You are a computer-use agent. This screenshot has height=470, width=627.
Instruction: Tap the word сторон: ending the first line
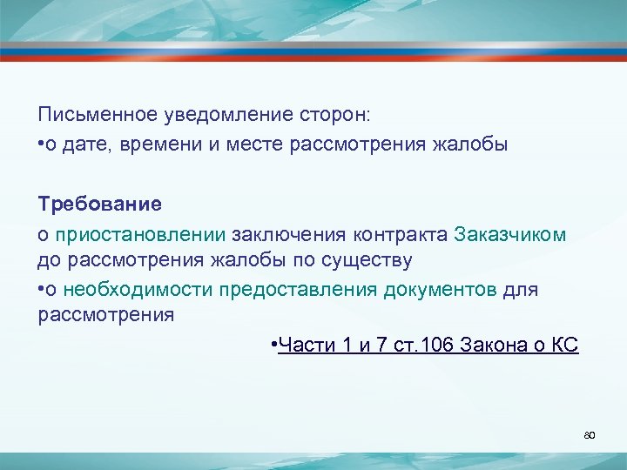(x=334, y=115)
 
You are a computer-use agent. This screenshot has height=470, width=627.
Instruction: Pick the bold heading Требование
(x=99, y=205)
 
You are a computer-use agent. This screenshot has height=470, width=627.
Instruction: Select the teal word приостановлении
(x=140, y=233)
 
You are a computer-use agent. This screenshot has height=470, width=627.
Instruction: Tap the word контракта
(x=400, y=233)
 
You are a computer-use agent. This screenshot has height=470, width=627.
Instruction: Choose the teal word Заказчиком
(x=509, y=233)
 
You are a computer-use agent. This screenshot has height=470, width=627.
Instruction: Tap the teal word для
(x=521, y=288)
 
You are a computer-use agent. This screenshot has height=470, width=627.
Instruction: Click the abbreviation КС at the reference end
(x=565, y=346)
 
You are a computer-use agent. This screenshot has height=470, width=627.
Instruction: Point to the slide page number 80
(x=589, y=433)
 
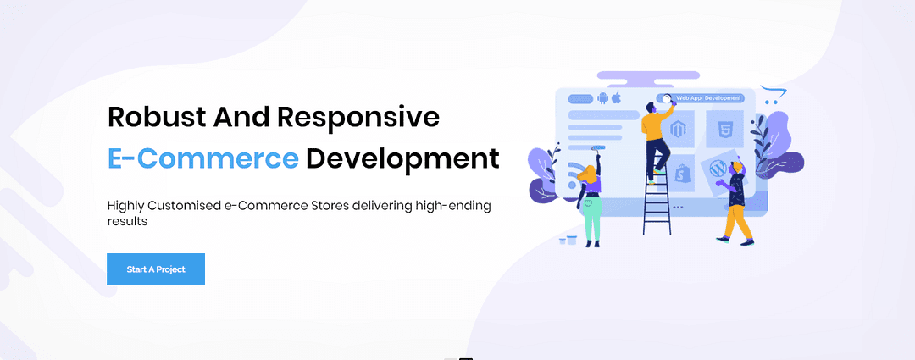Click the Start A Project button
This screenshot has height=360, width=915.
pos(156,269)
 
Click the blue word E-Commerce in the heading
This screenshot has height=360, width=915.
pos(203,158)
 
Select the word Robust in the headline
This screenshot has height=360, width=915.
pos(156,117)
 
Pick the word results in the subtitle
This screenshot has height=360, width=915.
pos(126,222)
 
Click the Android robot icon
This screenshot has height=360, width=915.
pos(603,98)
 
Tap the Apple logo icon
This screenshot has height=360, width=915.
pos(616,97)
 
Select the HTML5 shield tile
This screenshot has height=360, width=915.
pos(724,129)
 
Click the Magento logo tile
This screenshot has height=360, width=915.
pos(677,130)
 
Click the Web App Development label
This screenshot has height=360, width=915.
pos(707,98)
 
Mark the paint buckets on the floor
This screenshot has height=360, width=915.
pos(568,239)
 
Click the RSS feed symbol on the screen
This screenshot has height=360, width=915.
pos(577,172)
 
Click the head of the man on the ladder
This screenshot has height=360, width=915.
pos(652,107)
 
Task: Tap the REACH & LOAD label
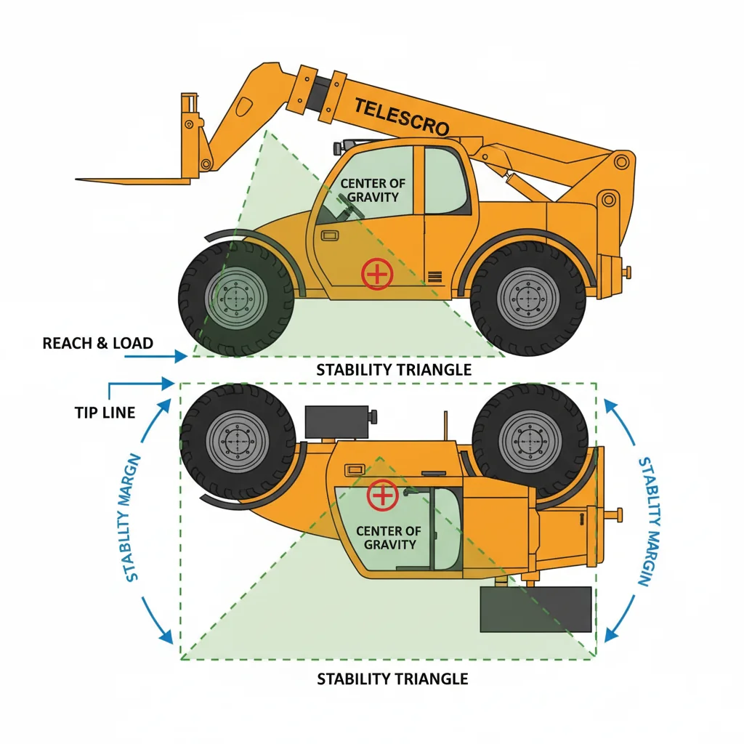tap(98, 343)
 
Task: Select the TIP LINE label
tap(105, 413)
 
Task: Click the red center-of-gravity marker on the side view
tap(376, 274)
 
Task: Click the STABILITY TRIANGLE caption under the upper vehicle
tap(394, 370)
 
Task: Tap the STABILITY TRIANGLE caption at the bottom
tap(392, 679)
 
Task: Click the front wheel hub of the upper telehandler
tap(237, 298)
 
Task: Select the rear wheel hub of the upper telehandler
tap(528, 298)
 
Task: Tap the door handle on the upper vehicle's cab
tap(329, 235)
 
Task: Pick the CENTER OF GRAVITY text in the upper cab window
tap(373, 190)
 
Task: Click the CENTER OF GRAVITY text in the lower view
tap(389, 538)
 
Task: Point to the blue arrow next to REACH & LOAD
tap(175, 356)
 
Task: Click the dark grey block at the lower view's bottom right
tap(536, 609)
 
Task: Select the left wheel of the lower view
tap(237, 441)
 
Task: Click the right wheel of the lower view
tap(528, 441)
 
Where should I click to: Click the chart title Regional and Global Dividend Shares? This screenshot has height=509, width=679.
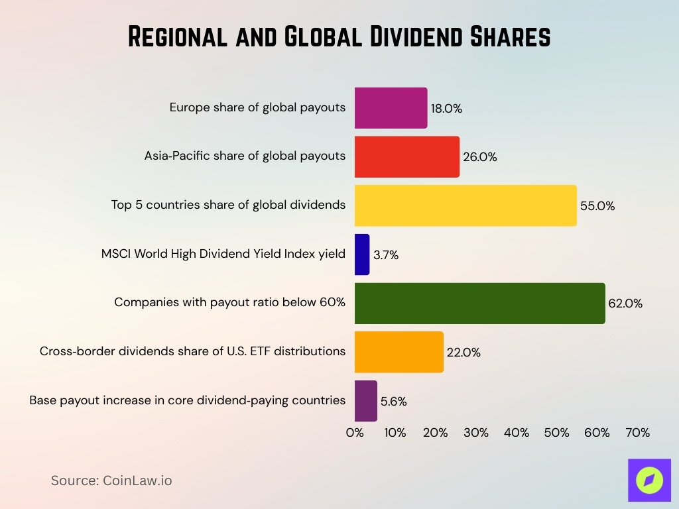click(339, 37)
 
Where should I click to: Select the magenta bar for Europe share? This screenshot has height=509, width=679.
click(391, 108)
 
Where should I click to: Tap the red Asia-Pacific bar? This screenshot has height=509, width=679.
click(406, 157)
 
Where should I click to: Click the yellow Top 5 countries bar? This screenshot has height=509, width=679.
click(465, 205)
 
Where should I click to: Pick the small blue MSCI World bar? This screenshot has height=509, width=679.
click(362, 254)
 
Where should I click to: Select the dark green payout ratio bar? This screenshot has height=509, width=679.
click(479, 304)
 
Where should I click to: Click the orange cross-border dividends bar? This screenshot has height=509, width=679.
click(399, 352)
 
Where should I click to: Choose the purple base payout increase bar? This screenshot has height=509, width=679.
click(366, 401)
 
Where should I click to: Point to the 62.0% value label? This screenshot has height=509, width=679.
click(625, 304)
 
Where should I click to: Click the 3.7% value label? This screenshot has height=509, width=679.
click(385, 255)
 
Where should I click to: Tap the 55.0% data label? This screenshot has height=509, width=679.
click(597, 206)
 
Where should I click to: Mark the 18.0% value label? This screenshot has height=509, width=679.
click(446, 109)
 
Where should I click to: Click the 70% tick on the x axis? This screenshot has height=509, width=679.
click(637, 433)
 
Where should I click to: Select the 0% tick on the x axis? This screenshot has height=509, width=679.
click(355, 433)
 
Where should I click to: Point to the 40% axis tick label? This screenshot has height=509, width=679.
click(516, 433)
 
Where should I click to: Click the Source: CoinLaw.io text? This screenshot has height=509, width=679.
click(111, 481)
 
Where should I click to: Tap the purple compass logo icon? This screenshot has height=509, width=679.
click(649, 480)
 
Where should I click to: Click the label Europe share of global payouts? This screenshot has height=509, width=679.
click(257, 107)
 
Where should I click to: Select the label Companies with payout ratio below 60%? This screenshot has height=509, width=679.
click(229, 302)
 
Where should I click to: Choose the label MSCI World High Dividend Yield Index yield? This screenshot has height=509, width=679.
click(223, 253)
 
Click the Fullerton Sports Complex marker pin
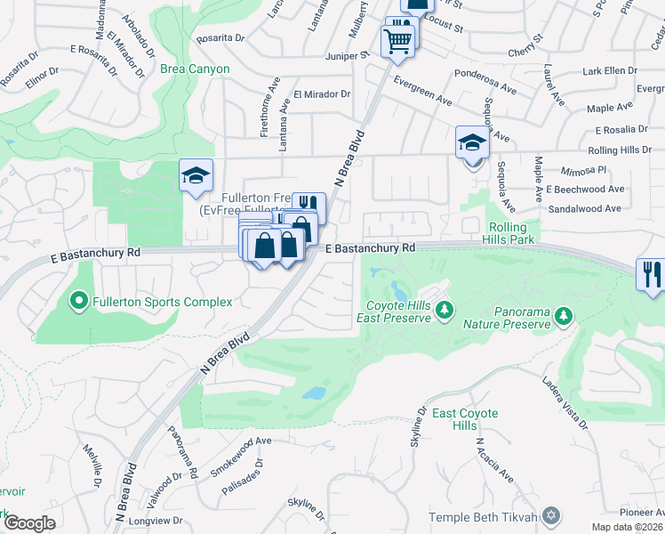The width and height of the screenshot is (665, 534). (x=79, y=302)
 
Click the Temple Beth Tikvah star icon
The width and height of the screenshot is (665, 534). (x=551, y=516)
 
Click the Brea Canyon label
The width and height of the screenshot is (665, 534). (x=195, y=69)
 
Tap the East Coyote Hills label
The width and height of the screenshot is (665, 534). (x=465, y=419)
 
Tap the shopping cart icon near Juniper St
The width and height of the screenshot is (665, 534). (x=397, y=39)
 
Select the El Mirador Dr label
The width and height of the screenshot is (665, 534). (x=322, y=93)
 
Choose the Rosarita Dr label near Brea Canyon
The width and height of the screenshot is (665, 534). (x=220, y=37)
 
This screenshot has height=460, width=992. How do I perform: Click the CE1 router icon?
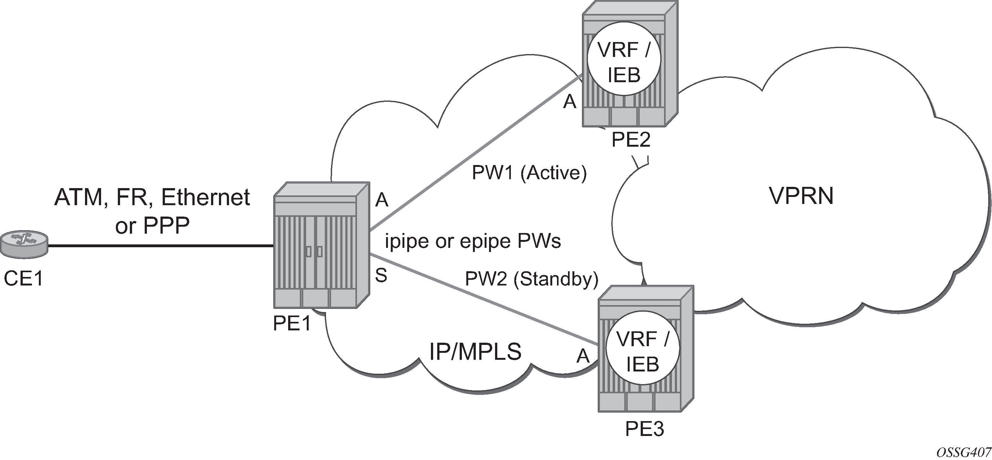point(24,245)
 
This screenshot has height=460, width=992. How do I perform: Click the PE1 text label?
point(292,324)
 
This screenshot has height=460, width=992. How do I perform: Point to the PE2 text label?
point(631,140)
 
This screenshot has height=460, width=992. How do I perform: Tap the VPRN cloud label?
point(801,196)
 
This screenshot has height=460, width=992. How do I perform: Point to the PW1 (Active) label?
point(529,173)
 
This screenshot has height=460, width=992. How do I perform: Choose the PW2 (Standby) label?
point(531,279)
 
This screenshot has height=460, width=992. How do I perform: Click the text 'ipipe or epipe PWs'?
point(473,242)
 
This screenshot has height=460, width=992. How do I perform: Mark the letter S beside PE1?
point(381,276)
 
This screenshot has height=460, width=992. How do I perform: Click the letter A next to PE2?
point(570,102)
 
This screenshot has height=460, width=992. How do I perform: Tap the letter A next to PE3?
point(583,356)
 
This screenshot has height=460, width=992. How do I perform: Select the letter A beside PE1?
point(382,200)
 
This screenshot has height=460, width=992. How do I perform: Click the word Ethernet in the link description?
point(205,198)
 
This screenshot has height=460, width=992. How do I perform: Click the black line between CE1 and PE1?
point(162,245)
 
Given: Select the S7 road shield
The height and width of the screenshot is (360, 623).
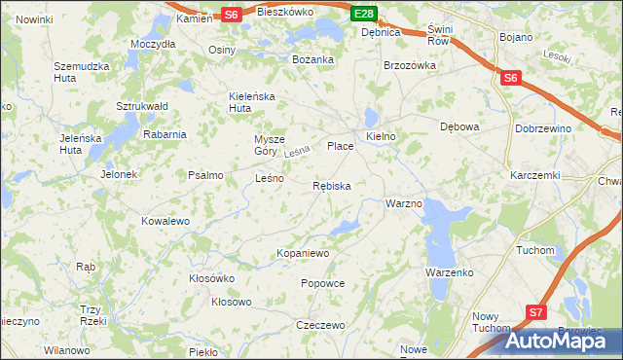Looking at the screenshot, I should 536,312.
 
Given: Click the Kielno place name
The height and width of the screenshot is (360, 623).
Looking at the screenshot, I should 381,136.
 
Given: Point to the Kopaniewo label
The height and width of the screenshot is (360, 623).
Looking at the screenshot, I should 304,253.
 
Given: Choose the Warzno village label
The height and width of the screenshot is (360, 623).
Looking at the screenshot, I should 403,204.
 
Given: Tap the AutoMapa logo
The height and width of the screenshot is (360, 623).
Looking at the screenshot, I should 564,341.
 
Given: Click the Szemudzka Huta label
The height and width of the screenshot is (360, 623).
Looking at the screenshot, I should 79,73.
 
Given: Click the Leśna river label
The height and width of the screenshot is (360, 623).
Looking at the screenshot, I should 297,152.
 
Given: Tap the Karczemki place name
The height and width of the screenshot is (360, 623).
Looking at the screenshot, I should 534,175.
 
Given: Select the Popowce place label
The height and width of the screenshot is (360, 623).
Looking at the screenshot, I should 323,283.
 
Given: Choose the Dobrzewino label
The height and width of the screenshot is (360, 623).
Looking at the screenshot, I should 570,127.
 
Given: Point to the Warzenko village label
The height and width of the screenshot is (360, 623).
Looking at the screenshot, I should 449,272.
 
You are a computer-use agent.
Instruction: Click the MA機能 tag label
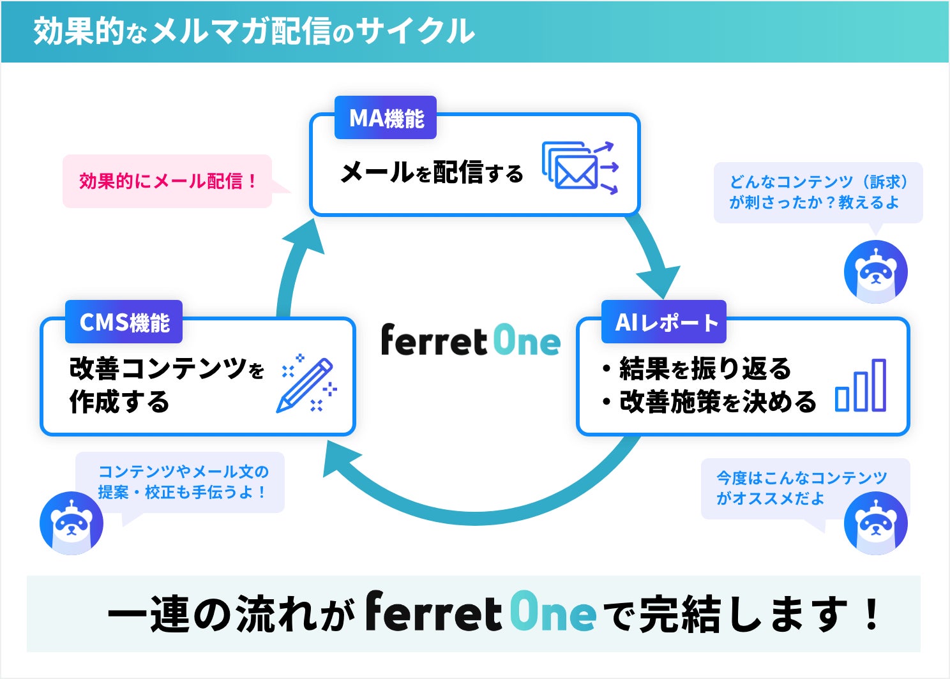(386, 118)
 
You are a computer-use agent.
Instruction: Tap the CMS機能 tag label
(124, 322)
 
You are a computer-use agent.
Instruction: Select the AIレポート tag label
(664, 322)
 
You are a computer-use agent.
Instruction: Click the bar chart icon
(861, 385)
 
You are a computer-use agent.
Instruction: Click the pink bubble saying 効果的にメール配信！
(168, 181)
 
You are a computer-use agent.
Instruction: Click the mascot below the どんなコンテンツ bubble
(875, 271)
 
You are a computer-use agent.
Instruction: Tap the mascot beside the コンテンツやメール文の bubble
(71, 523)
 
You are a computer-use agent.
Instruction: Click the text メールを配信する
(432, 172)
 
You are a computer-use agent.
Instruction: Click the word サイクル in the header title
(416, 31)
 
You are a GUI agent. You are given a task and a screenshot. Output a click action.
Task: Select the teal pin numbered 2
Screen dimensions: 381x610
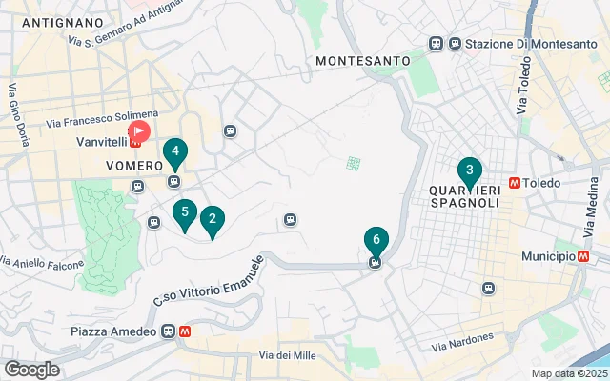click(x=212, y=221)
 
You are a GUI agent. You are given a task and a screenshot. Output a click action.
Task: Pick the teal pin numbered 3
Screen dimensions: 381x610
click(x=468, y=171)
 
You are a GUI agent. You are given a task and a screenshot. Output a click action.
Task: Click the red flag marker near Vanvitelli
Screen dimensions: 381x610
click(x=139, y=130)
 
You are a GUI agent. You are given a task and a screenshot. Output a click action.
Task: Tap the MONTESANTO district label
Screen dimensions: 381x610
click(x=362, y=60)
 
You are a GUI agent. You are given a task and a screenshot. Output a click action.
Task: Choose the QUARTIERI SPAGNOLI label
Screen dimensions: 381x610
click(x=465, y=193)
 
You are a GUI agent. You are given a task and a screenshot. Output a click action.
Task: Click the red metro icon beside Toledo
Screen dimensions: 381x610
click(x=515, y=181)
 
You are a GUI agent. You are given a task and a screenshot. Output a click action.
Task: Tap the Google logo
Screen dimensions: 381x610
click(x=31, y=369)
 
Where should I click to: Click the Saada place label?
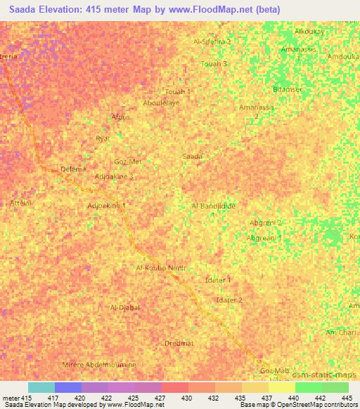(x=193, y=156)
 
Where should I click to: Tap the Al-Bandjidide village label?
(x=213, y=205)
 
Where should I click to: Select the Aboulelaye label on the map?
(x=162, y=103)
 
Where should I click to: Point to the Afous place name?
(x=121, y=117)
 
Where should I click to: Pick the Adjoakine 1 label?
(x=106, y=205)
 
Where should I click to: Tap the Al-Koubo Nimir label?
(x=162, y=268)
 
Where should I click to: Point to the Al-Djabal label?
(x=126, y=308)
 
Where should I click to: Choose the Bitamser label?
(x=287, y=90)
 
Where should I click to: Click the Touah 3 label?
(x=214, y=64)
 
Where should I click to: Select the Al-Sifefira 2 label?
(x=212, y=42)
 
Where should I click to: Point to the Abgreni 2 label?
(x=266, y=223)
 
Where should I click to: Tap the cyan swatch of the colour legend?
(x=41, y=387)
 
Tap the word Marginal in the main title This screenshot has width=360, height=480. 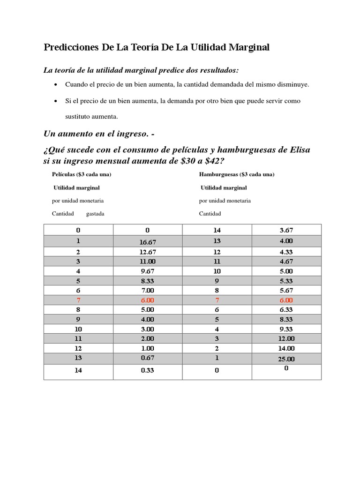click(247, 48)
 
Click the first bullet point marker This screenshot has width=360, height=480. click(56, 85)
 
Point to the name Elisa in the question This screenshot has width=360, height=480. click(297, 150)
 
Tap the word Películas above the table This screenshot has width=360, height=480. click(63, 174)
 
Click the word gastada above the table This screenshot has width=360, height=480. click(95, 214)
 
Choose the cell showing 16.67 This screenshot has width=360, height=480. click(148, 242)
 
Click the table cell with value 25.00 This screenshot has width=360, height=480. click(286, 359)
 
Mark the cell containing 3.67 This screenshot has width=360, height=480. click(286, 230)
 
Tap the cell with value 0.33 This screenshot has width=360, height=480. click(148, 370)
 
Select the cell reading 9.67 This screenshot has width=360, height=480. click(148, 271)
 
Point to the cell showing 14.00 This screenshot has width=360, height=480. click(286, 348)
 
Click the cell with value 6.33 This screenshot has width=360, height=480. click(286, 310)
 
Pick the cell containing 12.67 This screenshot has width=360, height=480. click(148, 252)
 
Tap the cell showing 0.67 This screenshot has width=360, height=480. click(148, 358)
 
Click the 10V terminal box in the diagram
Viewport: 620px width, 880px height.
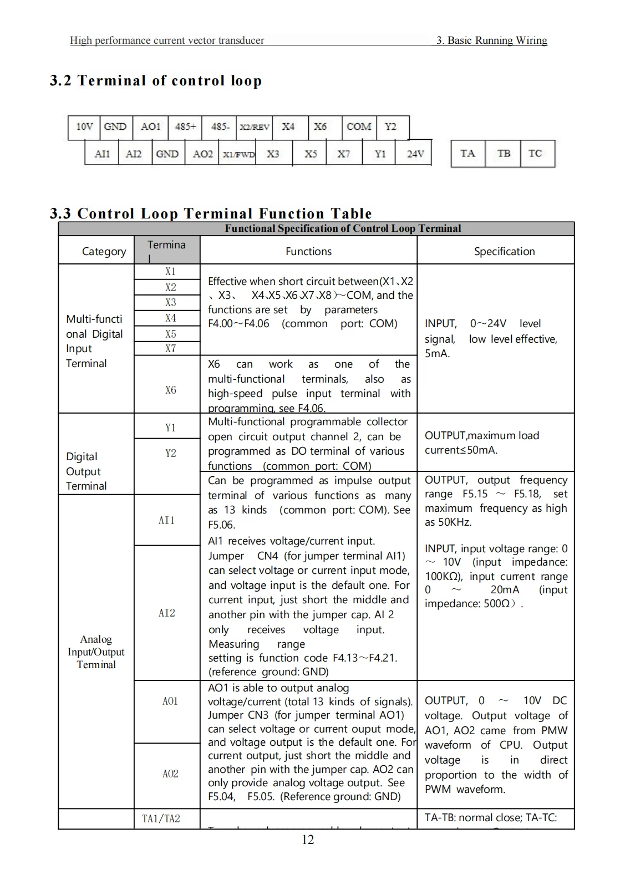pos(84,126)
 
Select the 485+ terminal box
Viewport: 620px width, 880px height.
pos(185,126)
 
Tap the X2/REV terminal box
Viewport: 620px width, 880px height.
pos(255,126)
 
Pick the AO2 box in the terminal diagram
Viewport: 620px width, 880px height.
pos(202,154)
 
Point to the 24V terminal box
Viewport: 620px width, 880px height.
pos(415,154)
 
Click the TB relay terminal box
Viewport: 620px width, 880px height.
pos(504,154)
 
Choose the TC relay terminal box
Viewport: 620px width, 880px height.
pos(535,154)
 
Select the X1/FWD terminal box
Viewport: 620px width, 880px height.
pos(238,154)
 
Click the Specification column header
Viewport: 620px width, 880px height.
pos(504,251)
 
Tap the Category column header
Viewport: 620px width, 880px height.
pos(104,251)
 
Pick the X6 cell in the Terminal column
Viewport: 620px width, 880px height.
pos(170,390)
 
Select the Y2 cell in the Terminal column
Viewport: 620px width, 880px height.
pos(170,453)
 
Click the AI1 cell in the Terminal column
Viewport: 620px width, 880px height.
pos(166,520)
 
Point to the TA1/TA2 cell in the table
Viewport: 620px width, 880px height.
pos(161,818)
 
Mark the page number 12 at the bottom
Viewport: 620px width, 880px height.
pos(308,840)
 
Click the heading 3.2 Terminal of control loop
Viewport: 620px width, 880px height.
pos(156,81)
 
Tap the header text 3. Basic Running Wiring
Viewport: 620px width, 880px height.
pos(491,40)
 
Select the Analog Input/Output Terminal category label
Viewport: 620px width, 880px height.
pos(96,652)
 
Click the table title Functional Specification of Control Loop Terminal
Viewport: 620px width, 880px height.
pos(343,228)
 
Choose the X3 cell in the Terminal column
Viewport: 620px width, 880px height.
pos(170,302)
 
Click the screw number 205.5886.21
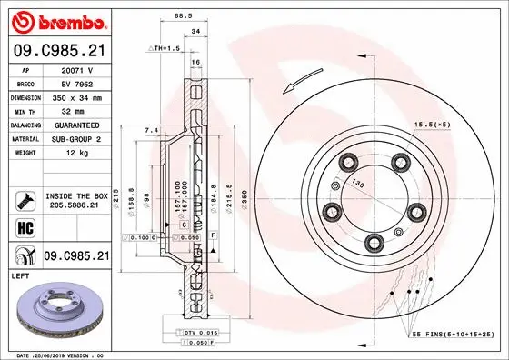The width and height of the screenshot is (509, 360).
========================
_Enunciado da tarefa:_
Converta em uma tabela Markdown, com as colunas Número e Linha, os registros que começam na linha que contém "Where should I click to: Tap the red" e terminam na linha que contém "click(479, 304)", ambas incluídas. Omita as linhas em branco.

_Resposta escrita:_
| Número | Linha |
|---|---|
| 1 | Where should I click to: Tap the red Asia-Pacific bar? This screenshot has height=509, width=679. |
| 2 | click(406, 157) |
| 3 | Where should I click to: Click the yellow Top 5 countries bar? This screenshot has height=509, width=679. |
| 4 | click(465, 205) |
| 5 | Where should I click to: Pick the small blue MSCI World bar? This screenshot has height=509, width=679. |
| 6 | click(362, 254) |
| 7 | Where should I click to: Select the dark green payout ratio bar? This screenshot has height=509, width=679. |
| 8 | click(479, 304) |